Technology, outsourcing, transformational roles, evolving skills and soaring career aspirations suggest accounting professionals and the broader finance industry are undergoing a fundamental shift. The increasing demand for savvy accountants is leading to a recruitment – and retention – crisis for many organisations.
Despite this, the success rate that people experience when applying for advertised jobs and attempting a career change is, on average, very low. It's not your fault, it's the process. The recruitment process is arbitrary, subjective, and sometimes little more than a lottery.
So do something different. Take control of your own destiny. Be different, be proactive, know yourself, and know your market. Why rely wholly on a process that inevitably involves intensive competition and an unknown selection method?
Knowing yourself and what's out there will enable you to understand which employers and jobs will offer you the best fit. Identify the business skills sought by finance professionals across organisations – our research suggests roles are becoming much more strategic and central to business performance, and so softer skills and business awareness skills are critically important for accountants to develop.
The rising importance of fiscal information in decision support is elevating the role of the finance professional across organisations, and at senior levels these staff are much more actively engaged in strategic decisions. Such positions require greater level of commercial instinct and entrepreneurial flair, and it is becoming increasingly common for accountants to be taking roles outside of the traditional domain of finance.
Create a package
Think and act creatively and innovatively in the way you 'package' yourself – making sure to truly reflect the sort of image and presence you create. A CV is no longer restricted to hard-copy paper or a digital document. What about creating an impressive web presence?
Being proactive in this way impresses employers and will give you choice. You become the buyer not the seller, because all good employers want innovative, proactive, impressive people. So become one of these people.
Whatever you do, ensure you know yourself, honestly and objectively – especially all your skills and strengths that will be desirable to employers. Think deeply about your passions, your loves, what you enjoy – these are likely to be or relate to your key strengths and potential. Employers need people with more important and meaningful qualities, like creativity, humanity, determination, self-reliance, compassion, integrity, vision, ethics, and an awareness of the wider world.
List your strengths and dreams using this wider perspective. You will very quickly see a person emerging who is unique, and able to offer uniquely special qualities to all forward-thinking employers, and someone capable of adapting to change. You'll now perhaps begin to imagine all sorts of different types of work that will provide a better fit for what you can do, what you love, and the changes you want to make in your career.

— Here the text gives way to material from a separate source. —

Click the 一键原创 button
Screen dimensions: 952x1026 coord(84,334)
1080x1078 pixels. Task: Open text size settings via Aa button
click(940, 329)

Now use this new view of yourself to change or improve your resume. When you've thought carefully and decided where the best fit will be for you, be proactive not reactive.
Start making contact
Approach as many potential employers that you think will want what you can do. To identify 20 would be good, 50 or 100 is obviously better, provided the fit is good and the data is reliable. Marketing is a numbers game – hence the more the better.
Present yourself in your CV and covering letter in terms of what you can do for the organisation or business. This is crucial. It's essential to describe yourself in a way that is immediately and obviously appealing to the reader. You are managing your own personal marketing campaign and your destiny is in your own hands.
Remember, when your letter and CV arrives it is unique and relevant and it's selling you. It is not one of 100 other 'send and hope' applications for an advertised vacancy that has a very real chance of going to the internal candidate anyway.
Sooner or later you will be offered face to face time. Aim to get two or more meetings or interviews. It gives a big boost to your confidence knowing you've other options, and it has a very positive and helpful effect on the interviewer too. People want people who other people want.
All employers need good people, and when one comes along, many employers will try to find an opportunity, whether they are currently recruiting or not.
By being proactive and making your own opportunities will make the interview – and the whole process – much easier for you because you've controlled it. Moreover, you look like a great fit for the organisation, you've proved you can get things done, and you've avoided most, if not all, of the competition. And you'll have saved them the hassle of recruiting too.
Anyone can take this approach. All it needs is a bit of thought, research and preparation.